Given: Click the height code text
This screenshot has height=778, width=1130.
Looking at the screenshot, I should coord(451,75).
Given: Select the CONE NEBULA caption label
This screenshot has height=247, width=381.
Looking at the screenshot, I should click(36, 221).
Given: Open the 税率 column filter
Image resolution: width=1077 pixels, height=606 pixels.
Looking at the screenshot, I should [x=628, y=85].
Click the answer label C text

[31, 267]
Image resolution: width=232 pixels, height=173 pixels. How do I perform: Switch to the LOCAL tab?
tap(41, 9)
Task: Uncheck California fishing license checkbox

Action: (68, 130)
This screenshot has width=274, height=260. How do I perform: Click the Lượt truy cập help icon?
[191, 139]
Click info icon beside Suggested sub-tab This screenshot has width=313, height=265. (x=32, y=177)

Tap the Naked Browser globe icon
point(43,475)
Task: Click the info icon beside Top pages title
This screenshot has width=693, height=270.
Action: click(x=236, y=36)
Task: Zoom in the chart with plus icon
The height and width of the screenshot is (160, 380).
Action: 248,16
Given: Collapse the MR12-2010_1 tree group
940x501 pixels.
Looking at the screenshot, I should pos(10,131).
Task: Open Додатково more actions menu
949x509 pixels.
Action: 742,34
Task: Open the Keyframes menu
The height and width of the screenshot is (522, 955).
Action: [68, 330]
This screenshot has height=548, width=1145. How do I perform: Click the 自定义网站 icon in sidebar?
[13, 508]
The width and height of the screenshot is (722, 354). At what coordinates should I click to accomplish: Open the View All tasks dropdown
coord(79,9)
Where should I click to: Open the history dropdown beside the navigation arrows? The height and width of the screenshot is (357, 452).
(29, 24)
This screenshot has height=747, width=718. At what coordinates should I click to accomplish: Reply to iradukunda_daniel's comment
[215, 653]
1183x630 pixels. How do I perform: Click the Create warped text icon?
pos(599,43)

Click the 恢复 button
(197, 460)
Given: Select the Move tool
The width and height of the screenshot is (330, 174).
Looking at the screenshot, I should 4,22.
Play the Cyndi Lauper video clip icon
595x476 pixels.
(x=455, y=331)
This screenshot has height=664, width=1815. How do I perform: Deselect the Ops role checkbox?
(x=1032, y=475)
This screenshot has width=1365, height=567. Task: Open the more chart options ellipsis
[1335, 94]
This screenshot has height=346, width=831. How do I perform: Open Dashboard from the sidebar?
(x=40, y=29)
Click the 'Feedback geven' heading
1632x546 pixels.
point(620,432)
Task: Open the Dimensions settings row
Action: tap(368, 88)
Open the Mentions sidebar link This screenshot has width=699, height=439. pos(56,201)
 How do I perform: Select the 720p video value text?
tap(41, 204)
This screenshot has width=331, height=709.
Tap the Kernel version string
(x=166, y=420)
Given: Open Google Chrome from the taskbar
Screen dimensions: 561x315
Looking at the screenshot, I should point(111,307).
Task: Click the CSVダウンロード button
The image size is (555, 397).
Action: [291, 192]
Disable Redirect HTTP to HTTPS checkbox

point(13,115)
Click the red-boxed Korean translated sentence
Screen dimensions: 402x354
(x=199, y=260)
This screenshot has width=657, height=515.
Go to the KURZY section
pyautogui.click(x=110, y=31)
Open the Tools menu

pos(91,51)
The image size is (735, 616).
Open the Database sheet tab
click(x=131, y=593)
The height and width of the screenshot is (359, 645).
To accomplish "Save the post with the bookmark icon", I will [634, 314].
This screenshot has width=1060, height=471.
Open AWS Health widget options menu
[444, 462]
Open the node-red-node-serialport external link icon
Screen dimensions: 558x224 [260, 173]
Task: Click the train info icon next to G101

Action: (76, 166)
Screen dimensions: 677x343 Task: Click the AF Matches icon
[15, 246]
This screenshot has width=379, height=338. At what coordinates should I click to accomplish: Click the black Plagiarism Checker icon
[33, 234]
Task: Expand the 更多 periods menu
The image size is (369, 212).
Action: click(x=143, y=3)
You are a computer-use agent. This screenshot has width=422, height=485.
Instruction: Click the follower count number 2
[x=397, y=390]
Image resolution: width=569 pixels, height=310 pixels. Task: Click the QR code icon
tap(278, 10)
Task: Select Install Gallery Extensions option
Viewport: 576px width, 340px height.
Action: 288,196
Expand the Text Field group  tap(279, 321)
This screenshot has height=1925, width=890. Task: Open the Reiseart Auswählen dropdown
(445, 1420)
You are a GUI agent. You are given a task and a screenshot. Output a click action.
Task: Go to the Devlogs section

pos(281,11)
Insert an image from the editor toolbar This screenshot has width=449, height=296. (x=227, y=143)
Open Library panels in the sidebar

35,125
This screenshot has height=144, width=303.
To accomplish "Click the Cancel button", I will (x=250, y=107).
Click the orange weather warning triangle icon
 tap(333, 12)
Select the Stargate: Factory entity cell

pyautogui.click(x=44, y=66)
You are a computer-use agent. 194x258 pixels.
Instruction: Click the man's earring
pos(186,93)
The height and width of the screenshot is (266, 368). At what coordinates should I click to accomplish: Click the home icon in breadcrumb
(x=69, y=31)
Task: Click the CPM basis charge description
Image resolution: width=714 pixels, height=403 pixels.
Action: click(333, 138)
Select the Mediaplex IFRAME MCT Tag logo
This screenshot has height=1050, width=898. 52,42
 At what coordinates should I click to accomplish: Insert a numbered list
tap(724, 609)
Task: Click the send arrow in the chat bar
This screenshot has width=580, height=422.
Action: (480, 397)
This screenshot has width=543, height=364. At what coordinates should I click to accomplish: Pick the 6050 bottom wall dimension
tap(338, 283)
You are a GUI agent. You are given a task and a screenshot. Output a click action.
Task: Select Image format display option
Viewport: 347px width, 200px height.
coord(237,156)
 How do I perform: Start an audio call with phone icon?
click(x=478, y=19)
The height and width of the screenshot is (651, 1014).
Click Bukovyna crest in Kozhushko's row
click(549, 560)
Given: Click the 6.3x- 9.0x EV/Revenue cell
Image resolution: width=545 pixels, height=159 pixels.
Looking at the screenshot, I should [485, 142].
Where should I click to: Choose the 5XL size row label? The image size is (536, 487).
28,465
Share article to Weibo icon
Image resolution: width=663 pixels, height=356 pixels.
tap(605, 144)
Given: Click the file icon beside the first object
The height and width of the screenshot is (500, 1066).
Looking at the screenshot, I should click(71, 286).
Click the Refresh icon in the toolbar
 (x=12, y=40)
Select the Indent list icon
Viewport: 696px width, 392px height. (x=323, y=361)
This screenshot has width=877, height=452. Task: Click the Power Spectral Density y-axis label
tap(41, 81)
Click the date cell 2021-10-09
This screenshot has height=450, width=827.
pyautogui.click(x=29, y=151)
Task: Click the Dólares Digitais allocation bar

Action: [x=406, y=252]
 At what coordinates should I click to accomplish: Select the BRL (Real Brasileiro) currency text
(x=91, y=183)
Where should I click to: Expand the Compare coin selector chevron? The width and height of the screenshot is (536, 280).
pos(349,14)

● ● ● ● ●

▶ **Problem**
Whole listing, every line: reproduce it exactly.

▶ **Exercise result**
Given: Click the height code text
This screenshot has height=778, width=1130.
Looking at the screenshot, I should coord(451,75).
Given: Select the CONE NEBULA caption label
This screenshot has height=247, width=381.
Looking at the screenshot, I should click(36, 221).
Given: Open the 税率 column filter
Image resolution: width=1077 pixels, height=606 pixels.
Looking at the screenshot, I should [x=628, y=85].
Click the answer label C text

[31, 267]
Image resolution: width=232 pixels, height=173 pixels. How do I perform: Switch to the LOCAL tab?
tap(41, 9)
Task: Uncheck California fishing license checkbox

Action: (68, 130)
This screenshot has width=274, height=260. How do I perform: Click the Lượt truy cập help icon?
[191, 139]
Click info icon beside Suggested sub-tab This screenshot has width=313, height=265. (x=32, y=177)

Tap the Naked Browser globe icon
point(43,475)
Task: Click the info icon beside Top pages title
This screenshot has width=693, height=270.
Action: click(x=236, y=36)
Task: Zoom in the chart with plus icon
The height and width of the screenshot is (160, 380).
Action: 248,16
Given: Collapse the MR12-2010_1 tree group
940x501 pixels.
Looking at the screenshot, I should pos(10,131).
Task: Open Додатково more actions menu
949x509 pixels.
Action: 742,34
Task: Open the Keyframes menu
The height and width of the screenshot is (522, 955).
Action: [68, 330]
This screenshot has height=548, width=1145. How do I perform: Click the 自定义网站 icon in sidebar?
[13, 508]
The width and height of the screenshot is (722, 354). At what coordinates should I click to accomplish: Open the View All tasks dropdown
coord(79,9)
Where should I click to: Open the history dropdown beside the navigation arrows? The height and width of the screenshot is (357, 452).
(29, 24)
This screenshot has height=747, width=718. At what coordinates should I click to accomplish: Reply to iradukunda_daniel's comment
[215, 653]
1183x630 pixels. How do I perform: Click the Create warped text icon?
pos(599,43)

Click the 恢复 button
(197, 460)
Given: Select the Move tool
The width and height of the screenshot is (330, 174).
Looking at the screenshot, I should 4,22.
Play the Cyndi Lauper video clip icon
595x476 pixels.
(x=455, y=331)
This screenshot has height=664, width=1815. How do I perform: Deselect the Ops role checkbox?
(x=1032, y=475)
This screenshot has width=1365, height=567. Task: Open the more chart options ellipsis
[1335, 94]
This screenshot has height=346, width=831. How do I perform: Open Dashboard from the sidebar?
(x=40, y=29)
Click the 'Feedback geven' heading
1632x546 pixels.
point(620,432)
Task: Open the Dimensions settings row
Action: tap(368, 88)
Open the Mentions sidebar link This screenshot has width=699, height=439. pos(56,201)
 How do I perform: Select the 720p video value text?
tap(41, 204)
This screenshot has width=331, height=709.
Tap the Kernel version string
(x=166, y=420)
Given: Open Google Chrome from the taskbar
Screen dimensions: 561x315
Looking at the screenshot, I should point(111,307).
Task: Click the CSVダウンロード button
The image size is (555, 397).
Action: [291, 192]
Disable Redirect HTTP to HTTPS checkbox

point(13,115)
Click the red-boxed Korean translated sentence
Screen dimensions: 402x354
(x=199, y=260)
This screenshot has width=657, height=515.
Go to the KURZY section
pyautogui.click(x=110, y=31)
Open the Tools menu

pos(91,51)
The image size is (735, 616).
Open the Database sheet tab
click(x=131, y=593)
The height and width of the screenshot is (359, 645).
To accomplish "Save the post with the bookmark icon", I will [634, 314].
This screenshot has width=1060, height=471.
Open AWS Health widget options menu
[444, 462]
Open the node-red-node-serialport external link icon
Screen dimensions: 558x224 [260, 173]
Task: Click the train info icon next to G101

Action: (76, 166)
Screen dimensions: 677x343 Task: Click the AF Matches icon
[15, 246]
This screenshot has width=379, height=338. At what coordinates should I click to accomplish: Click the black Plagiarism Checker icon
[33, 234]
Task: Expand the 更多 periods menu
The image size is (369, 212).
Action: click(x=143, y=3)
You are a computer-use agent. This screenshot has width=422, height=485.
Instruction: Click the follower count number 2
[x=397, y=390]
Image resolution: width=569 pixels, height=310 pixels. Task: Click the QR code icon
tap(278, 10)
Task: Select Install Gallery Extensions option
Viewport: 576px width, 340px height.
Action: 288,196
Expand the Text Field group  tap(279, 321)
This screenshot has height=1925, width=890. Task: Open the Reiseart Auswählen dropdown
(445, 1420)
You are a GUI agent. You are given a task and a screenshot. Output a click action.
Task: Go to the Devlogs section

pos(281,11)
Insert an image from the editor toolbar This screenshot has width=449, height=296. (x=227, y=143)
Open Library panels in the sidebar

35,125
This screenshot has height=144, width=303.
To accomplish "Click the Cancel button", I will (x=250, y=107).
Click the orange weather warning triangle icon
 tap(333, 12)
Select the Stargate: Factory entity cell

pyautogui.click(x=44, y=66)
You are a computer-use agent. 194x258 pixels.
Instruction: Click the man's earring
pos(186,93)
The height and width of the screenshot is (266, 368). At what coordinates should I click to accomplish: Click the home icon in breadcrumb
(x=69, y=31)
Task: Click the CPM basis charge description
Image resolution: width=714 pixels, height=403 pixels.
Action: click(333, 138)
Select the Mediaplex IFRAME MCT Tag logo
This screenshot has height=1050, width=898. 52,42
 At what coordinates should I click to accomplish: Insert a numbered list
tap(724, 609)
Task: Click the send arrow in the chat bar
This screenshot has width=580, height=422.
Action: (480, 397)
This screenshot has width=543, height=364. At what coordinates should I click to accomplish: Pick the 6050 bottom wall dimension
tap(338, 283)
You are a GUI agent. You are given a task and a screenshot. Output a click action.
Task: Select Image format display option
Viewport: 347px width, 200px height.
coord(237,156)
 How do I perform: Start an audio call with phone icon?
click(x=478, y=19)
The height and width of the screenshot is (651, 1014).
Click Bukovyna crest in Kozhushko's row
click(549, 560)
Given: Click the 6.3x- 9.0x EV/Revenue cell
Image resolution: width=545 pixels, height=159 pixels.
Looking at the screenshot, I should [485, 142].
Where should I click to: Choose the 5XL size row label? The image size is (536, 487).
28,465
Share article to Weibo icon
Image resolution: width=663 pixels, height=356 pixels.
tap(605, 144)
Given: Click the file icon beside the first object
The height and width of the screenshot is (500, 1066).
Looking at the screenshot, I should click(71, 286).
Click the Refresh icon in the toolbar
 (x=12, y=40)
Select the Indent list icon
Viewport: 696px width, 392px height. (x=323, y=361)
This screenshot has width=877, height=452. Task: Click the Power Spectral Density y-axis label
tap(41, 81)
Click the date cell 2021-10-09
This screenshot has height=450, width=827.
pyautogui.click(x=29, y=151)
Task: Click the Dólares Digitais allocation bar

Action: [x=406, y=252]
 At what coordinates should I click to accomplish: Select the BRL (Real Brasileiro) currency text
(x=91, y=183)
Where should I click to: Expand the Compare coin selector chevron? The width and height of the screenshot is (536, 280).
pos(349,14)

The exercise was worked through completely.